Your goal: Could you print every entry below exactly as given?

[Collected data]
◆ ◆ ◆ ◆ ◆ ◆ ◆

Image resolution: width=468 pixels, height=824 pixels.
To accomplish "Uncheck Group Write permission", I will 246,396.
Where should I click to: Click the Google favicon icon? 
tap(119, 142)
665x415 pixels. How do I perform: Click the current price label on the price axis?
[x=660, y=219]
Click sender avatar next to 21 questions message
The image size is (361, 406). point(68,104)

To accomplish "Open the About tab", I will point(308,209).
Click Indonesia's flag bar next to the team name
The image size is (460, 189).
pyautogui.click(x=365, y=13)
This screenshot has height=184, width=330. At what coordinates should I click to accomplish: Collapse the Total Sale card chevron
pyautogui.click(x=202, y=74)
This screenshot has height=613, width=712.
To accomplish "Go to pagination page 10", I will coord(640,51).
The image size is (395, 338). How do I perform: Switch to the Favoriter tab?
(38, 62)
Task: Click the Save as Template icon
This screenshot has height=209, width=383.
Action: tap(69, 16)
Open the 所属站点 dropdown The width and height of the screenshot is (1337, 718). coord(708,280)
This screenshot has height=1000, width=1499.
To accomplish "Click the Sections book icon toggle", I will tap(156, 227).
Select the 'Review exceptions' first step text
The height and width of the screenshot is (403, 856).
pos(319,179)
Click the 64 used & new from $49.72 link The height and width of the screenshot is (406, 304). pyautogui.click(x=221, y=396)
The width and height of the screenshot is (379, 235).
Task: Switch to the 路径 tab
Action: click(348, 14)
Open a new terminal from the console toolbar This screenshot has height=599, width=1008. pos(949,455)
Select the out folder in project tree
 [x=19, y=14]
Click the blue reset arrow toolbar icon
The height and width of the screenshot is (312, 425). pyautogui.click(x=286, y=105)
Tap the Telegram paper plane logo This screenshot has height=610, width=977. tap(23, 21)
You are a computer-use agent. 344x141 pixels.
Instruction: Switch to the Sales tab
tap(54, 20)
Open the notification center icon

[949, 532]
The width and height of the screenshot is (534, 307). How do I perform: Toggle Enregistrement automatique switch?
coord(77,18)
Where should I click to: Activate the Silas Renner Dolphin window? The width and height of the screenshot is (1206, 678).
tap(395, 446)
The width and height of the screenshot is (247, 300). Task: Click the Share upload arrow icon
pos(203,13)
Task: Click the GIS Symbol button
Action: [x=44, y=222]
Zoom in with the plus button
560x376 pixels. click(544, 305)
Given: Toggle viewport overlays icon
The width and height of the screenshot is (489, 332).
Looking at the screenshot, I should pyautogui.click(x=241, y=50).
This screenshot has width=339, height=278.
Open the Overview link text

◆ ◆ ◆ ◆ ◆ ◆ ◆

Expected output:
Image resolution: width=468 pixels, height=824 pixels.
To accomplish "Uncheck Group Write permission", I will 246,396.
Where should I click to: Click the Google favicon icon? 
tap(119, 142)
665x415 pixels. How do I perform: Click the current price label on the price axis?
[x=660, y=219]
Click sender avatar next to 21 questions message
The image size is (361, 406). point(68,104)

To accomplish "Open the About tab", I will point(308,209).
Click Indonesia's flag bar next to the team name
The image size is (460, 189).
pyautogui.click(x=365, y=13)
This screenshot has height=184, width=330. At what coordinates should I click to accomplish: Collapse the Total Sale card chevron
pyautogui.click(x=202, y=74)
This screenshot has height=613, width=712.
To accomplish "Go to pagination page 10", I will coord(640,51).
The image size is (395, 338). How do I perform: Switch to the Favoriter tab?
(38, 62)
Task: Click the Save as Template icon
This screenshot has height=209, width=383.
Action: tap(69, 16)
Open the 所属站点 dropdown The width and height of the screenshot is (1337, 718). coord(708,280)
This screenshot has height=1000, width=1499.
To accomplish "Click the Sections book icon toggle", I will tap(156, 227).
Select the 'Review exceptions' first step text
The height and width of the screenshot is (403, 856).
pos(319,179)
Click the 64 used & new from $49.72 link The height and width of the screenshot is (406, 304). pyautogui.click(x=221, y=396)
The width and height of the screenshot is (379, 235).
Task: Switch to the 路径 tab
Action: click(348, 14)
Open a new terminal from the console toolbar This screenshot has height=599, width=1008. pos(949,455)
Select the out folder in project tree
 [x=19, y=14]
Click the blue reset arrow toolbar icon
The height and width of the screenshot is (312, 425). pyautogui.click(x=286, y=105)
Tap the Telegram paper plane logo This screenshot has height=610, width=977. tap(23, 21)
You are a computer-use agent. 344x141 pixels.
Instruction: Switch to the Sales tab
tap(54, 20)
Open the notification center icon

[949, 532]
The width and height of the screenshot is (534, 307). How do I perform: Toggle Enregistrement automatique switch?
coord(77,18)
Where should I click to: Activate the Silas Renner Dolphin window? The width and height of the screenshot is (1206, 678).
tap(395, 446)
The width and height of the screenshot is (247, 300). Task: Click the Share upload arrow icon
pos(203,13)
Task: Click the GIS Symbol button
Action: [x=44, y=222]
Zoom in with the plus button
560x376 pixels. click(544, 305)
Given: Toggle viewport overlays icon
The width and height of the screenshot is (489, 332).
Looking at the screenshot, I should pyautogui.click(x=241, y=50).
This screenshot has width=339, height=278.
Open the Overview link text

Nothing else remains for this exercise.